The Cannes Golden Palm Award-winning German-Austrian-French-Italian co-production Das weiße Band/The White Ribbon (2009), turns to the symbolic origins of fascism in a German town before World War I. Stefan Ruzowitzky contributed to the critical reinvention of the evergreen Austrian genre of the provincial melodrama known as the Heimatfilm in 1998 with Die Siebtelbauern/The Inheritors, an allegorical look at class and gender conflict and abuse in a traditional farming community in post-imperial Austria. His film, Die Fälscher/The Counterfeiters (2007), is based on the true story of the largest counterfeiting operation in history, set up by the Nazis with concentration camp inmates. It became Austria’s first recipient of the Oscar for Best Foreign Language Film.

As of 2009, the Academy of Austrian Film celebrate the finest of contemporary Austrian film -its directors, actors, writers, cinematographers, and designers - with its own “Oscar” at an annual ceremony televised from the Rosenhügel Studios (Vienna’s oldest surviving studio complex—originally designed by Louise Kolm Fleck and her husband Jacob Fleck in the 1920s) or from Vienna’s majestic City Hall.

The current co-presidents of the Academy are director-writer Barbara Albert (Northern Skirts) and film and television actor and director Karl Markovics (The Counterfeiters). Austrian film has had a steady presence at the European Film Awards and in competition across the continent in recent years. The segments of Ulrich Seidl’s controversial trilogy, Paradise (Love/Faith/Hope) (2012) screened at the 2012 Cannes, 2012 Venice (Special Jury Prize) and 2013 Berlin festivals.

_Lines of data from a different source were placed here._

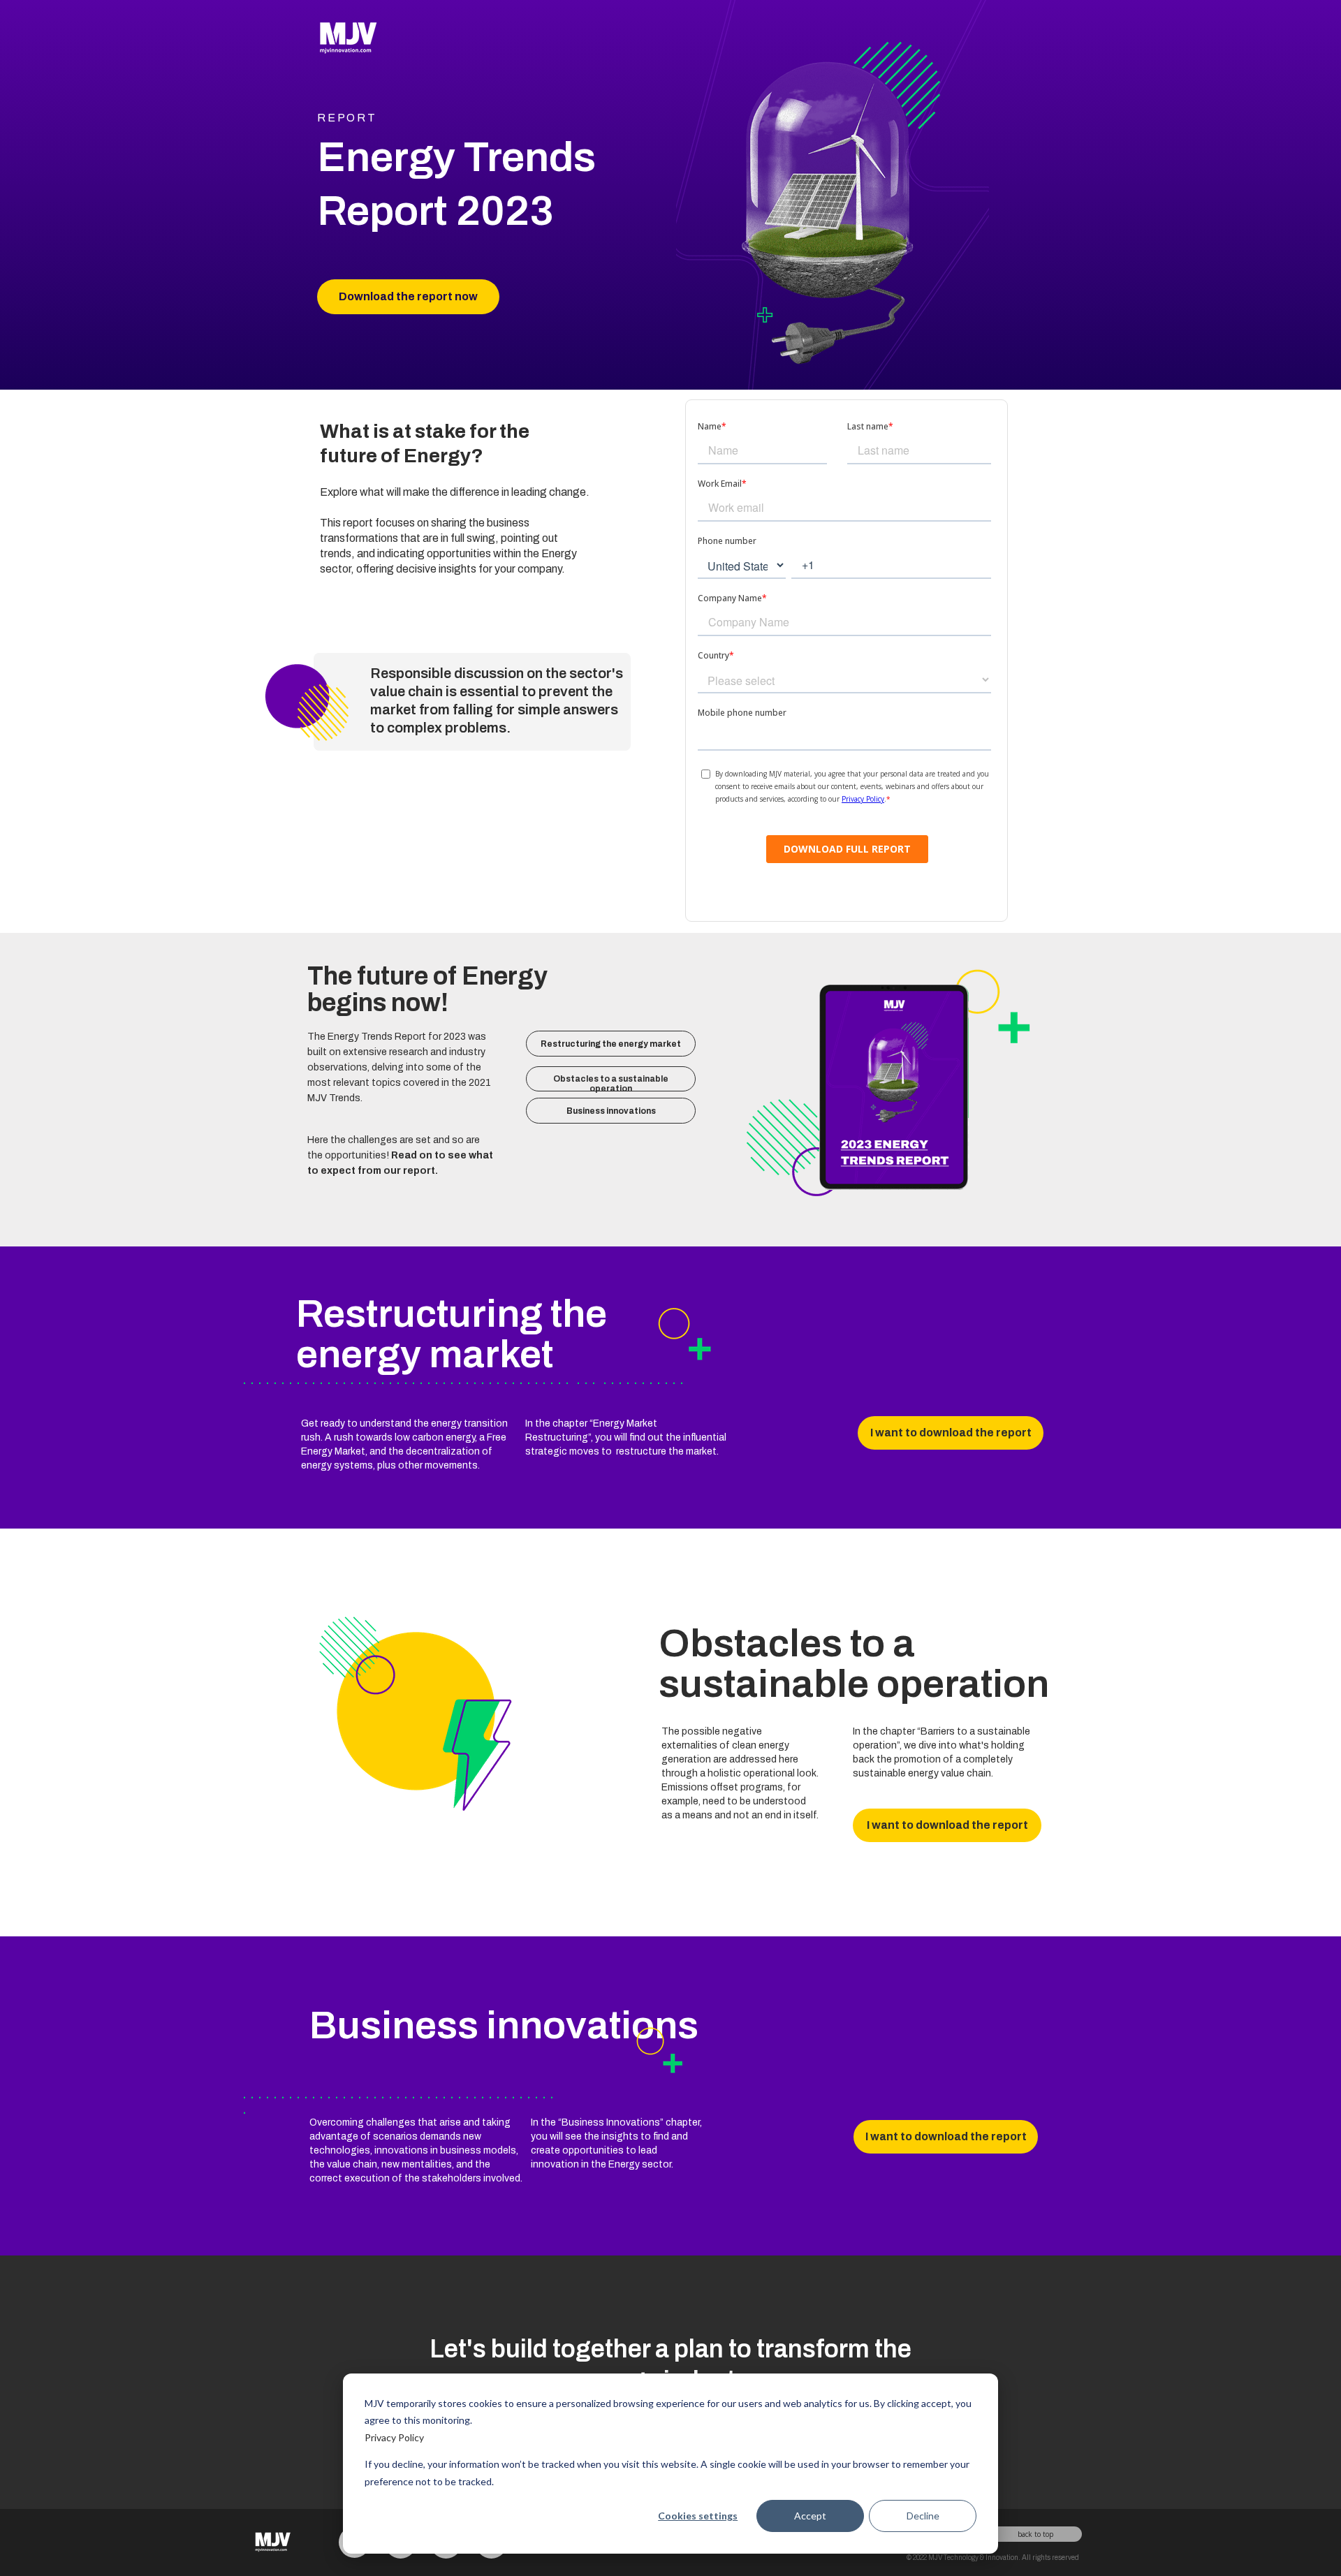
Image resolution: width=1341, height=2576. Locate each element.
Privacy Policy (394, 2437)
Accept (810, 2516)
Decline (923, 2516)
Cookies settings (698, 2516)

This January the German Max Ophüls Prize was given to Der Glanz des Tages/The Shine of the Day (2012) by the South Tyrolean-Viennese filmmaking couple Tizza Covi and Rainer Frimmel. The Festival’s Saar Minister President Prize went to the debut film by young Austrian director Katherina Mückstein, Talea (2013), which stars Nina Proll, one of Austria’s most popular actresses at home and abroad. In early February, Daniel Hoesl’s Soldate Jeannette/Soldier Jane (2013) shared top honors at the International Film Festival Rotterdam and also premiered at the prestigious Sundance Festival in Utah.

Michael Haneke's masterpiece Amour won the Oscar for Best Foreign Language Film in 2013

Michael Haneke's masterpiece Amour won the Oscar for Best Foreign Language Film in 2013

The successes of Austrian actor Christoph Waltz, who earned an Oscar, a Golden Globe, and a Cannes award for Best Supporting Actor in Quentin Tarantino’s Inglorious Basterds (2009) in 2010 and returned for the 2013 Best Supporting Actor Oscar and BAFTA (U.K) Award for Tarantino’s Django Unchained (2012), is also fostering new recognition for the concept of “Austria” among young Americans. Hosting the classic television comedy skit show Saturday Night Live in February, Waltz wryly informed the audience that he is the first German-speaking host in the 38-year history of the show, but there should be no confusion about his nationality.

His sense of humor comes from being an Austrian. And for the first time in Oscar history an Austrian co-production - Michael Haneke’s poetic meditation on the end of life but the continuation of love, Amour/Liebe (2012) - was nominated for the 2013 Best Foreign Language Film Oscar, which it received, as well as for Best Actress, Best Director, Best Screenplay and Best Picture Oscars. It was also was honored with the Cannes Palme d’Or, a Golden Globe, two BAFTA Awards and five Césars (France).

Given the new national and international interest in Austrian cinema, filmmakers have become a unified force with political influence with the start of the second decade of the twenty-first century, and have worked to increase subsidies and control of national festivals and promotion. The Film Academy at the University of Music and Performing Arts in Vienna and other emerging film schools train and promote young filmmakers. Cinema theaters have returned in the form of multiplex houses that attract sizeable numbers, and in lavish art houses that feature retrospectives and festival screenings.

Austria’s film history has also become a popular draw. Much of this is due to the research and restoration work of the Film Archive Austria, which has created an authoritative DVD film series and also a more popular-aimed collection with the newspaper Der Standard –“Der österreichische Film.” There are the internationalist screenings of the Austrian Film Museum, and the national and global venues of the Diagonale, Viennale, and Vienna Independent Short (VIS) Film Festivals, among many other regional celebrations of the art.

Much of this New Austrian Film journey is also based in the development of the Austrian nation during the past few decades, as its socioculture deals with a new geopolitical role in Central Europe. A most important and welcome factor, however, is the new desire to look back to the traditions, innovations, and major talents that the Austrian film nation has cultivated, and has also given to other national and international cinemas.